Answer these questions from the text on Covid-19 fatality rates:
(a) What was South Korea's crude case fatality rate early in March?
(b) What range of estimates does New Scientist report?
(c) What is the current crude case fatality rate for Germany?

╭─ TEXT FOR ANALYSIS

Crude case fatality rates are so-called because they don’t take into account the fact that some of the people counted in the infected numbers have not recovered yet and may still go on to die. Early in March, for instance, South Korea had a crude case fatality rate of just 0.6 per cent. That has risen to 1.7 per cent.

As to the fatality rate of Covid-19 at present, this is difficult to assess, largely due to ‘severity bias’, which means that many milder infections may be going untested, with only the more severe cases capturing the attention of the health care system, or even the infected. New Scientist reports ‘a wide range of estimates, from as low as 1 in 1000 to as high as 1 in 30’. It seems clear from current figures that death rates vary wildly from region to region, and country to country, but the reasons for this are still very unclear. To give some examples of the variation, the current crude case fatality rate for the UK is around 9%, for Italy it’s nearly 12%, but for Germany it’s only 1%. Here in Australia, it’s considerably less even than that, and no doubt governments around the country will be keen to take the credit. But there seems to be more to this variation than government action/inaction. This question along with many others will be explored in future posts.

╰─
╭─ SUPPLIED MATERIAL

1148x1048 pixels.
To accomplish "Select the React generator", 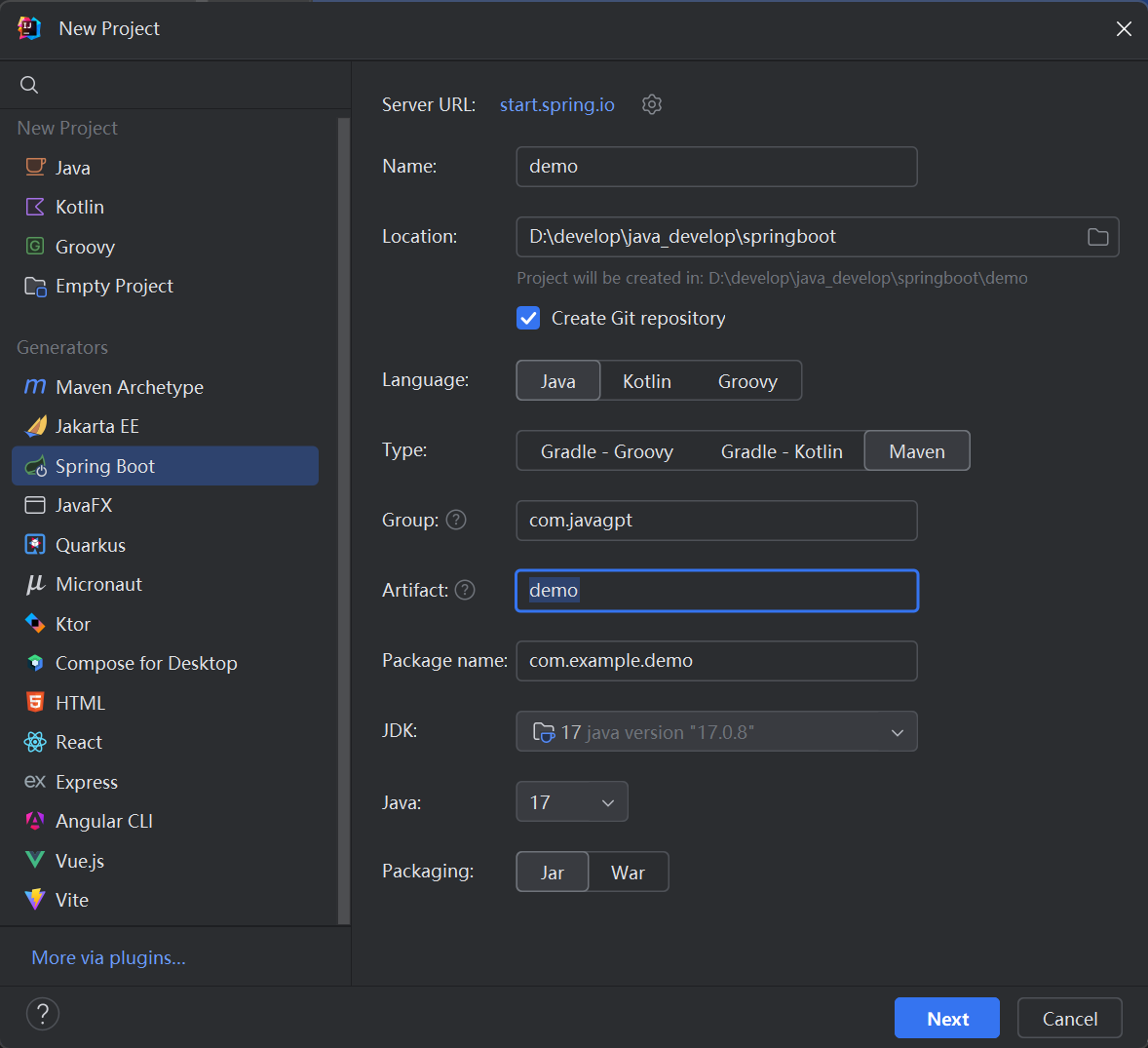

╰─

**EXPECTED ANSWER:**
(a) 0.6 per cent
(b) From as low as 1 in 1000 to as high as 1 in 30
(c) 1%